3 – Some support resolution 1559 conditionally, while others support only a set of its articles and reject the other articles pertaining to the dismantling of the militias, demanding that the "so-called" resistance be embraced and protected.

4 – Some others are content with demanding the removal of the ruling regime in Beirut with the objective or replacing it with another regime that is, yet again, Syrian-made.

5 – Some have moved from the ranks of the loyalists to those of the opposition in order to strengthen their popularity at the expense of the growing popularity of the opposition. Here it is important to note that the credit for the growing opposition does not go to its leaders, but rather to two factors: First, the serious mistakes committed by the Syrian regime and its byproduct the Lebanese regime; second, the 180 degree reversal in the international positions to the benefit of Lebanon.

6 – Some others have called for a conference to which they invited the Syrian occupation and the clique of parties affiliated with it to look into the subject of the withdrawal in such a way to give the Syrian occupation a face-saving exit.

7 – And everyone is busy with the upcoming elections, the new electoral law and the size of the voting districts, and everyone is ready to wage the election battle under the sponsorship of the occupation or anyone else for that matter, and eager for a seat in Parliament or in the Cabinet.

As a result, the whole opposition thing is a mess, looking more like a tower of Babel or an Arabian bazaar, each one singing their own tune out of synch. The Lebanese people and everyone else are utterly confused at the spectacle of an opposition in which no one knows who is with whom and who is against whom. We fear that Western capitals will also become so confused that they will withdraw their support to Lebanon on the ground that they cannot be more royalist than the king.

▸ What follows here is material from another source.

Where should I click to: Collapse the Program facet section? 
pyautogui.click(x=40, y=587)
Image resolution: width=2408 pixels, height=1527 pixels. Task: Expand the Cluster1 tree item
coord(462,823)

Every Lebanese knows in the depth of his or her mind that the destruction that has befallen Lebanon over the past 50 years is mainly due to this ilk of political leadership, and with it most of the religious leadership. The Lebanese also know that salvation will not come from that leadership, but from the following three things: Divine intervention that has protected Lebanon since its inception, the force vitale of the Lebanese entity that is refractory to elimination, and the enormous energies of the great people of Lebanon that brim with life and reject death.